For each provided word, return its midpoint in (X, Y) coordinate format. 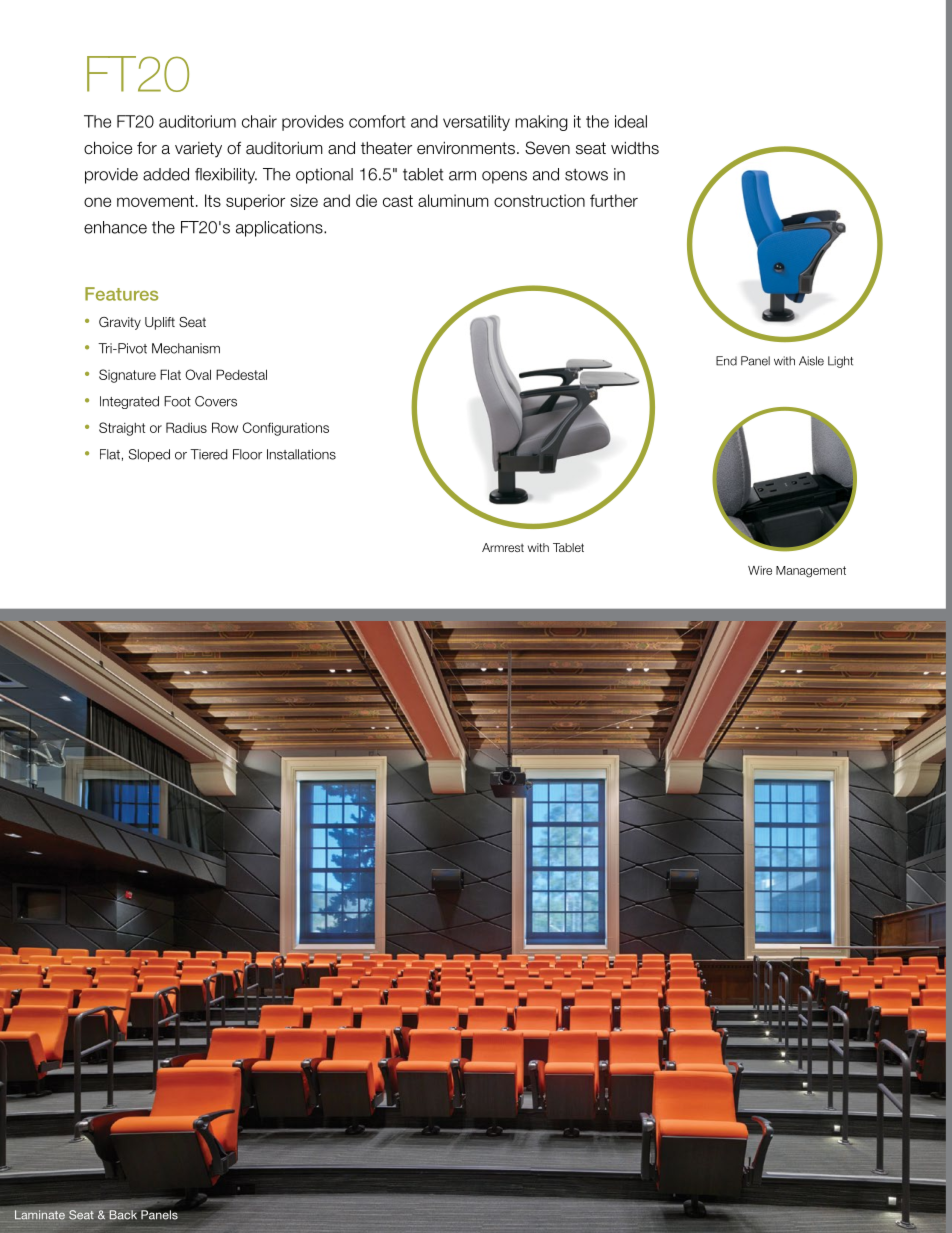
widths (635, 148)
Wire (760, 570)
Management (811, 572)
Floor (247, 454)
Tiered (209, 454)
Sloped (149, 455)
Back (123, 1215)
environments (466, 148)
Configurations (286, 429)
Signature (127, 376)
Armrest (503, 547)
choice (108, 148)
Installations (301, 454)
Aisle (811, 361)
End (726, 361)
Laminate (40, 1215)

=-=-=-=-=

Rename "Sloped" to "Raked" throughout the rows above and reproduce them with no other change. Leave out the pictures.

For each provided word, return its midpoint in (X, Y) coordinate format. 
widths (635, 148)
Wire (760, 570)
Management (811, 572)
Floor (247, 454)
Tiered (209, 454)
Raked (149, 455)
Back (123, 1215)
environments (466, 148)
Configurations (286, 429)
Signature (127, 376)
Armrest (503, 547)
choice (108, 148)
Installations (301, 454)
Aisle (811, 361)
End (726, 361)
Laminate (40, 1215)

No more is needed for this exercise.